Exercise instructions = In the records below, find the line with "1366x617 pixels.", then retype it and every following line exactly, stopping after the line with "the keyframe icon". Leave the pictures out.

Screenshot grounding data =
—————

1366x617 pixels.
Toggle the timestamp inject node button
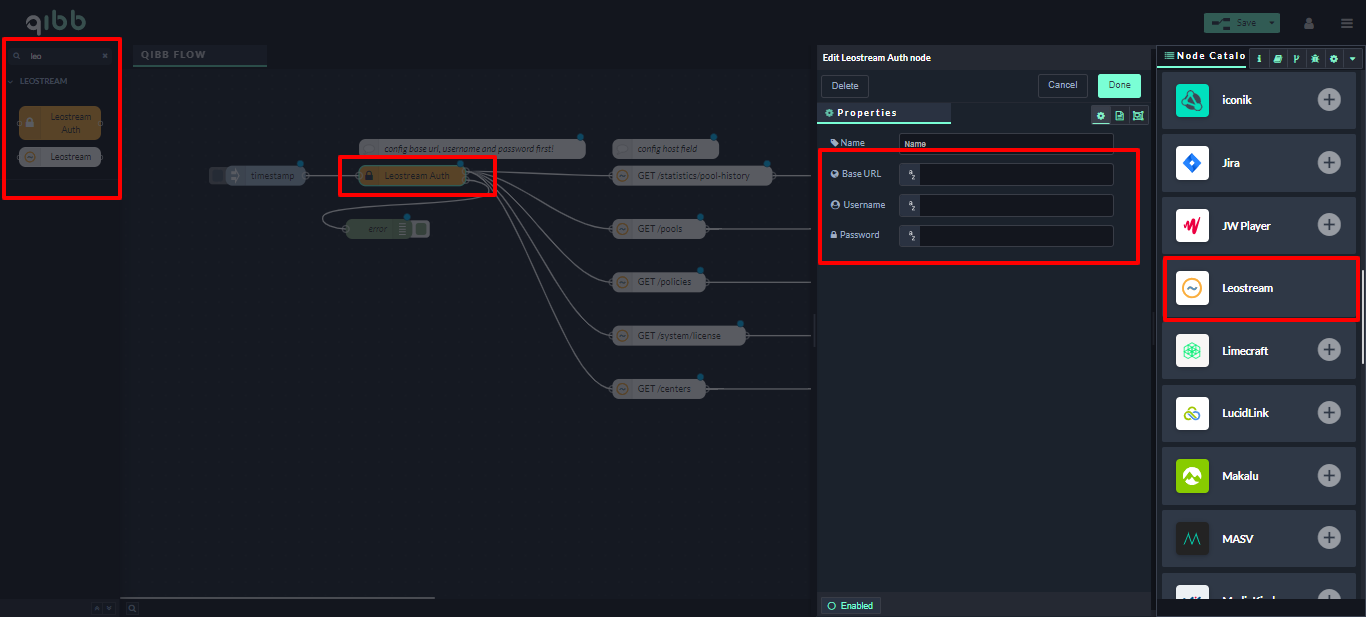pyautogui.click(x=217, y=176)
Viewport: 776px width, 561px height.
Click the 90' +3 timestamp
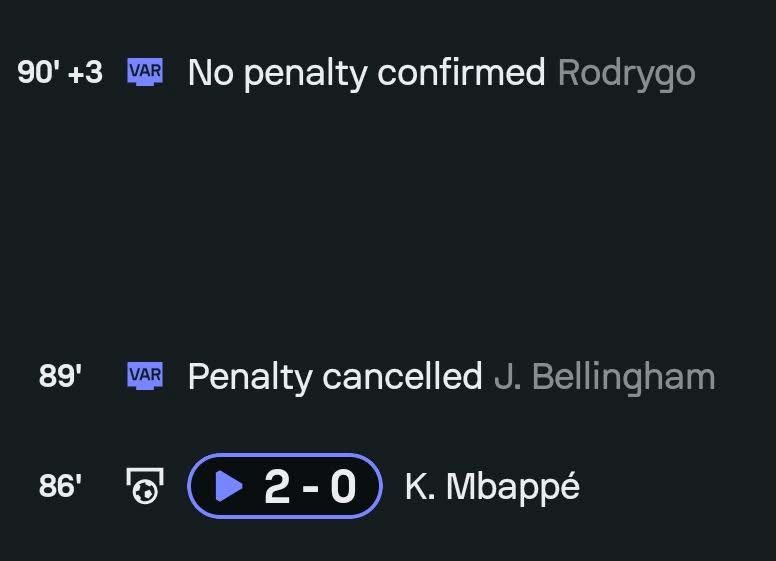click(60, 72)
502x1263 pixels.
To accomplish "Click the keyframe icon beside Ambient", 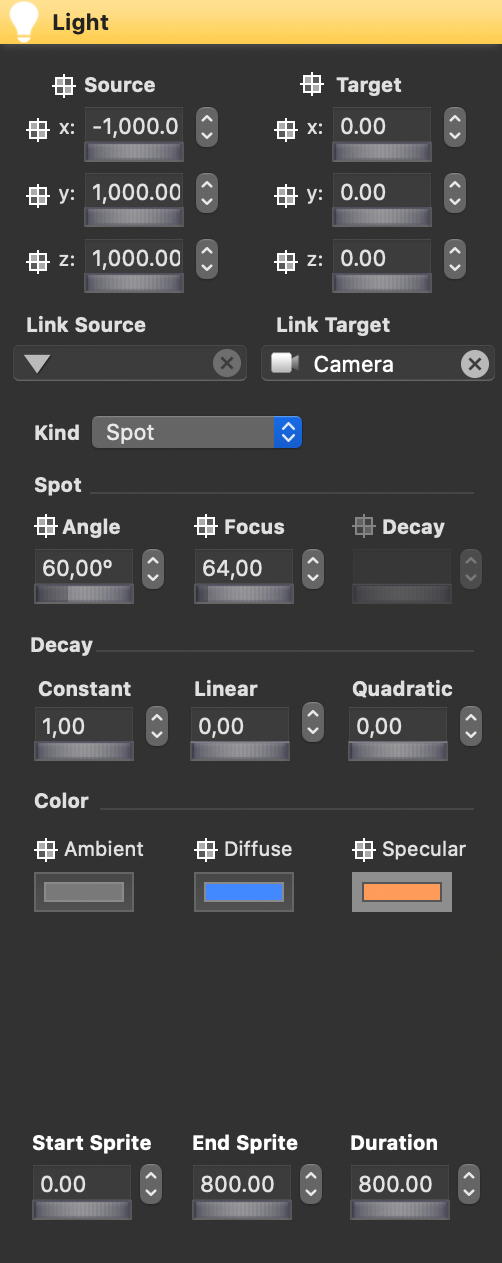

—————

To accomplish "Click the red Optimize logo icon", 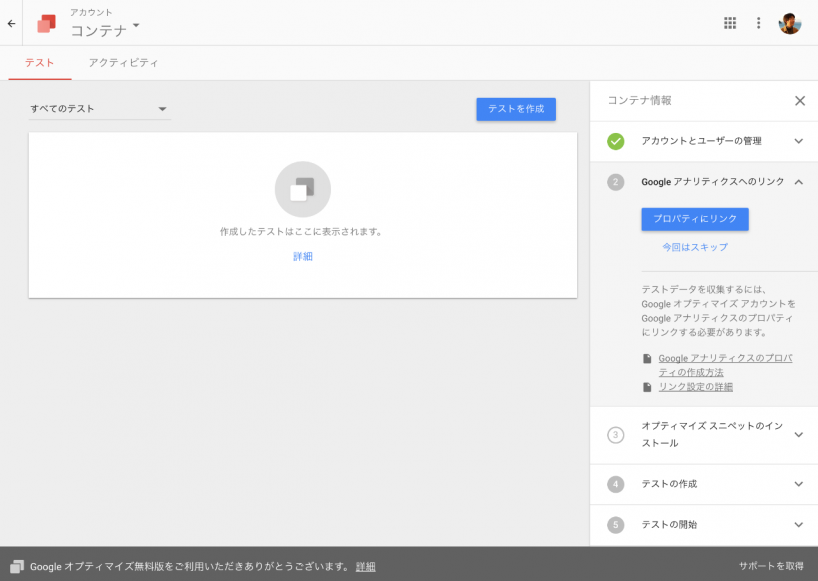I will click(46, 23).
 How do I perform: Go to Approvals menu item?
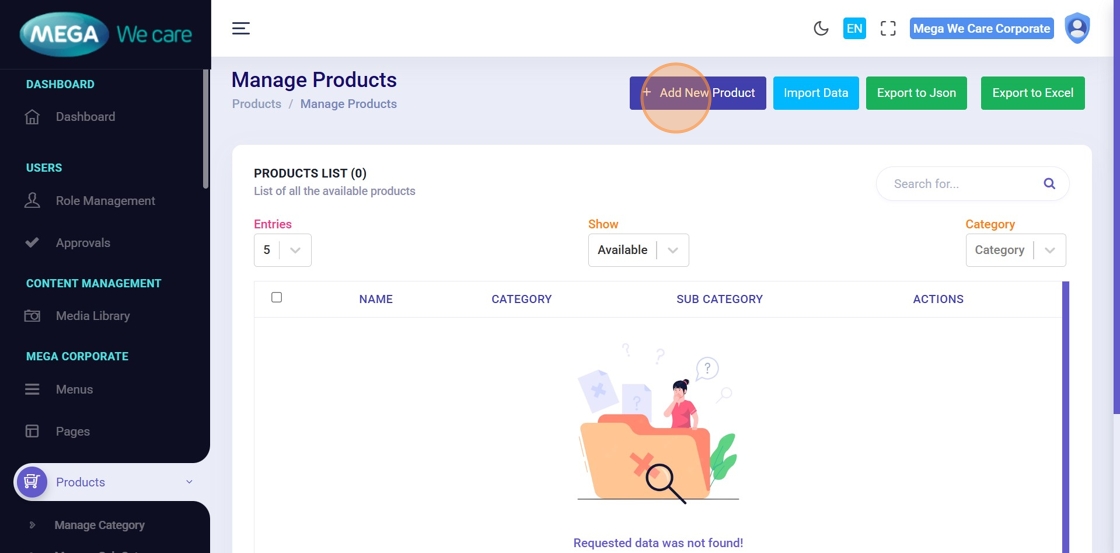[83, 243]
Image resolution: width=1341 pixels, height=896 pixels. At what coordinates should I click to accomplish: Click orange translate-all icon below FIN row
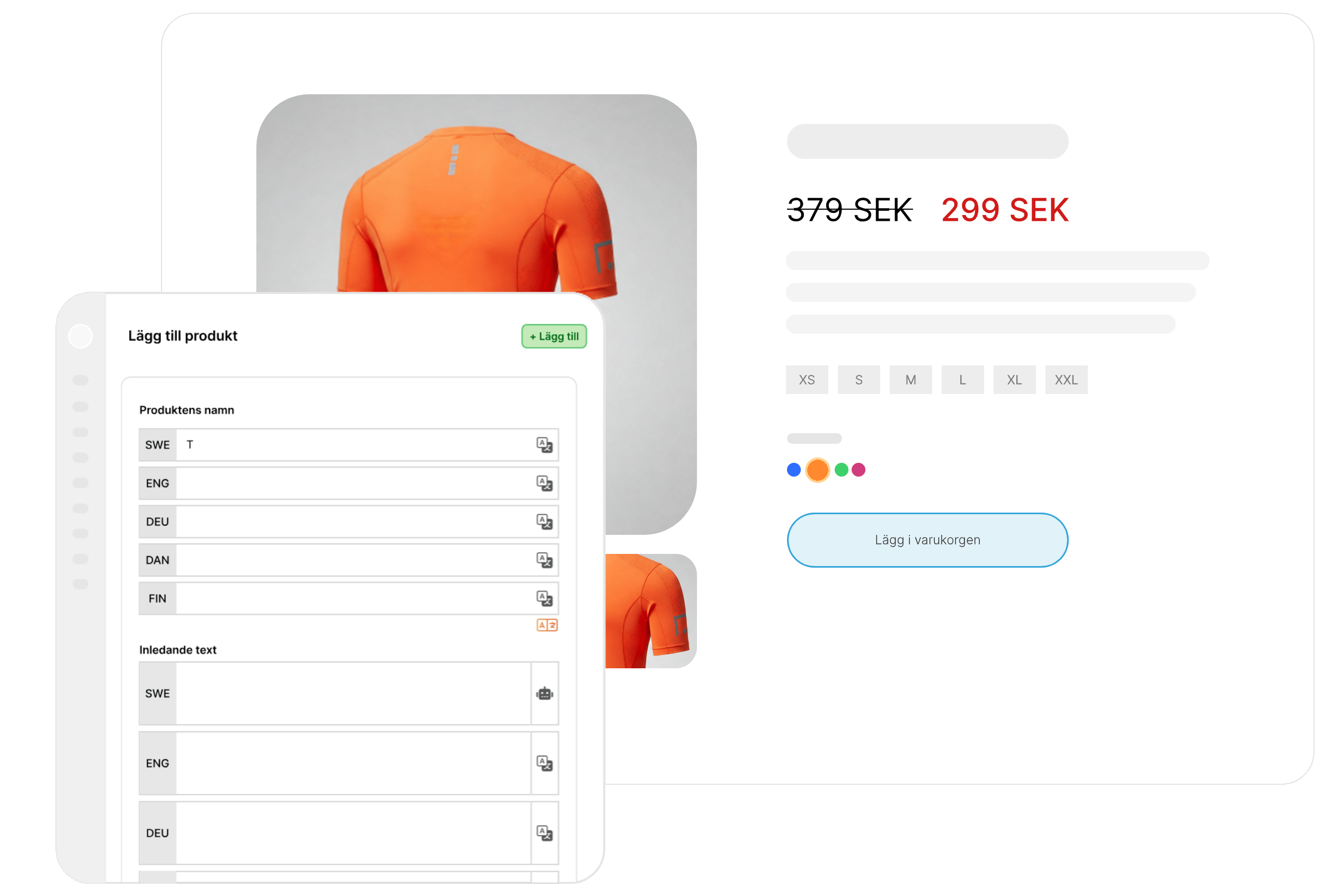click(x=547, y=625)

—————

Exercise solution =
1366x617 pixels.
Toggle the timestamp inject node button
pyautogui.click(x=217, y=176)
Viewport: 776px width, 561px height.
Click the 90' +3 timestamp
click(60, 72)
502x1263 pixels.
To accomplish "Click the keyframe icon beside Ambient", 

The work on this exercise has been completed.